Paolo Mencarelli (a cura di), Inchiesta socialista sulle gesta dei fascisti in Italia, Biblion edizioni, pagine 560, euro 30.
Con colpevole ritardo, mi accingevo a scrivere la recensione della nuova ristampa di “Inchiesta socialista sulle gesta dei fascisti in Italia”, pubblicata per la prima volta nel marzo 1922 dalle edizioni Avanti! e ora ripubblicata, a cura del compagno e amico Paolo Mencarelli, dalle edizioni Biblion.
Avevo assunto l’impegno con “Sinistra Sindacale” dopo i fatti del 10 ottobre scorso, quando una torma di fascisti di Forza Nuova, travestiti da no vax, assaltò e devastò la sede della Cgil nazionale, nella oggettiva complicità di quanti quel giorno erano preposti alla gestione dell’ “ordine pubblico”. I giorni passavano e nella mia testa confermavo l’impressionante “similitudine/ difformità” tra i primi atti dello squadrismo nascente (l’inchiesta narra delle imprese squadriste al loro sorgere tra i primi mesi del 1920 e il giugno 1921) e la modalità “improvvisata” (sic!) dell’assalto romano.
Ho perso giorni e tempo, e in questa perdita di tempo – occupata, caro lettore, comunque in altre faccende – stavo smarrendo alcuni questioni chiave e simiglianze (non meccanicistiche uguaglianze) tra il passato e il presente, a parte l’opera meritoria del curatore e dell’editore di riportare alla luce un testo che ebbe una seconda fortuna nel 1963, non a caso alla vigilia del primo centrosinistra “organico” che vide i socialisti entrare a far parte del governo, dopo i fatti di Genova che stopparono le aperture verso i fascisti; ma anche alla vigilia del 1964, di quel “tintinnar di sciabole” del Piano Solo del generale De Lorenzo (futuro candidato monarchico-fascista al Parlamento in altri anni nei quali le sciabole Nato tornarono a tintinnare, il 1971-73) e del Presidente Segni.
Ovviamente descrivo un’epoca. Non muovo rilievo, privo del conforto delle verità giudiziarie, a persone oggi scomparse. Ma la voglia di prendere in mano l’elaboratore elettronico e scrivere questa recensione mi è presa forte il 21 gennaio. Ho acceso il televisore e la prima notizia è stata quella che durante un meritorio, ma tardivo sgombero di un locale occupato in quel di Roma dai fascisti di CasaPound – nei successivi incidenti – i fascisti erano stati chissà come allertati dello sgombero che si è tenuto a bruzzico – erano rimasti feriti 6 agenti di cui uno in modo grave e identificati una quarantina di squadristi.
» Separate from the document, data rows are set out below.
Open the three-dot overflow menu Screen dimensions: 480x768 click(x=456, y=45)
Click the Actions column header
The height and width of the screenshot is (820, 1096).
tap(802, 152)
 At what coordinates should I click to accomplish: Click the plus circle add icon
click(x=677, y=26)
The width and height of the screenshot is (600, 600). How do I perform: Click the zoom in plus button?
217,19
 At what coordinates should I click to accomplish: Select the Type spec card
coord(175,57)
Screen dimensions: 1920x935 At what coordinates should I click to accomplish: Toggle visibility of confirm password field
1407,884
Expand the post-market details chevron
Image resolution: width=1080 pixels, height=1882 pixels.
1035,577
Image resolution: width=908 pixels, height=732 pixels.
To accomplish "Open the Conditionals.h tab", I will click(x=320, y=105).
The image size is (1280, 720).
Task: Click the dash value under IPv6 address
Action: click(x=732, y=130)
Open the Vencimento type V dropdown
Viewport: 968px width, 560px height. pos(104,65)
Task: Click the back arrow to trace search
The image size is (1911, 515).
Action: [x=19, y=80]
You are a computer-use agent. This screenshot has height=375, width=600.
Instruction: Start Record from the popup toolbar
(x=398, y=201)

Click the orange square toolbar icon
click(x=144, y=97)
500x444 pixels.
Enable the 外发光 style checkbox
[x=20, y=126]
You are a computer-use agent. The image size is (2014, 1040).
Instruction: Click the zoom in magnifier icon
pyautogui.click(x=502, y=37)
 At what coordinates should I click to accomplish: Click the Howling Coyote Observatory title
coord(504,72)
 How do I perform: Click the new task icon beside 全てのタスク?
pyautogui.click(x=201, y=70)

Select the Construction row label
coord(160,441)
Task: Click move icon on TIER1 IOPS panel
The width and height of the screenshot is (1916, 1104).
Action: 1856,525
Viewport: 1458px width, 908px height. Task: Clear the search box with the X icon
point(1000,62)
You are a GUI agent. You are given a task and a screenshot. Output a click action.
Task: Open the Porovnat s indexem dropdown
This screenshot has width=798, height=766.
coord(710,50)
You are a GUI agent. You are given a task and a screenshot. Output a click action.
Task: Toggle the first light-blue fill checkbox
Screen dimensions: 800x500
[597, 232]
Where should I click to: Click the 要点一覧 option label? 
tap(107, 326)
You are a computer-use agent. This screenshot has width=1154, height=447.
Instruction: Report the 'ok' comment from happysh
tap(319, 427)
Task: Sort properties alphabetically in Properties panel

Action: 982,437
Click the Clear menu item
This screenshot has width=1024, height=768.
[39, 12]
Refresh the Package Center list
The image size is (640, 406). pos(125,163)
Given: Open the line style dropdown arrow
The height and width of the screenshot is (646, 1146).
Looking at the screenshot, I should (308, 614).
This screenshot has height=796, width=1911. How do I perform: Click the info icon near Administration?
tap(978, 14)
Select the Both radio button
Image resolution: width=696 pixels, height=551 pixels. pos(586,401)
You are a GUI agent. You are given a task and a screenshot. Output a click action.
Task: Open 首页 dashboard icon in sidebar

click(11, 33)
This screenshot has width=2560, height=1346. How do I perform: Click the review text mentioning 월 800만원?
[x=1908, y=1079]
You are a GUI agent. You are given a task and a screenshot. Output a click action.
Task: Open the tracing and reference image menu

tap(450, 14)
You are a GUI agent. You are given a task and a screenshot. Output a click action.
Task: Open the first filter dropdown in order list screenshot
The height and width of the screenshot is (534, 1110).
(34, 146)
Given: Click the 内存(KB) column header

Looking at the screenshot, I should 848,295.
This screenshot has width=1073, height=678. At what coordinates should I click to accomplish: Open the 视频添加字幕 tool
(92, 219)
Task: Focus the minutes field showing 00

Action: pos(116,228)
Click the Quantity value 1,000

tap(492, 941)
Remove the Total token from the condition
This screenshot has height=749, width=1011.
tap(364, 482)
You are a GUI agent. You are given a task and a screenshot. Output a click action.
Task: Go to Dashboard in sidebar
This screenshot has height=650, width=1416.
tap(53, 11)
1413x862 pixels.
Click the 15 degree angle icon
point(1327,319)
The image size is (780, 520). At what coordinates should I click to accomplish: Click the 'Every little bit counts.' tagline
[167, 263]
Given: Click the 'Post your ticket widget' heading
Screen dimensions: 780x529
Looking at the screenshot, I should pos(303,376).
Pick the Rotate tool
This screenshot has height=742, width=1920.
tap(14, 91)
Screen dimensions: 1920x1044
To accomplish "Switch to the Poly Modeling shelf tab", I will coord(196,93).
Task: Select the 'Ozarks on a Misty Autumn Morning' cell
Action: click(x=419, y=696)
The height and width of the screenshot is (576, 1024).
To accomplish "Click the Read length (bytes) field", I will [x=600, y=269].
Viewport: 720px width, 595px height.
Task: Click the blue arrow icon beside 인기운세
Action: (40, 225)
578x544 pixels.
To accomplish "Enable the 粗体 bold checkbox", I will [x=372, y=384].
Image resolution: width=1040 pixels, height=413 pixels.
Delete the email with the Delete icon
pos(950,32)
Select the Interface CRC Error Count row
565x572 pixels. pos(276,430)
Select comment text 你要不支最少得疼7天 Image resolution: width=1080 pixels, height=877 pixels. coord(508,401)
Come sottolinea Mencarelli, nella sua bella e documentata introduzione ad “Inchiesta…”, uso della violenza, complicità nell’àmbito delle istituzioni (polizia, esercito, prefetture) sono precipui dell’agire fascista fin dal suo sorgere. Di differente, con l’oggi, c’è il livello di violenza dei moderni squadristi. La differenza con allora, non è solo “nella sua radicalità, tecnica, della violenza, e numero delle uccisioni” (ci sono anche quelle; non dimenticate cosa è successo per ben due volte a Firenze o a Macerata, o lo stillicidio di aggressioni a via San Giovanni a Roma e in tutta Italia, contro “zecche”, omosessuali ed altri episodi, derubricati da frettolose indagini a violenze metropolitane o a risse).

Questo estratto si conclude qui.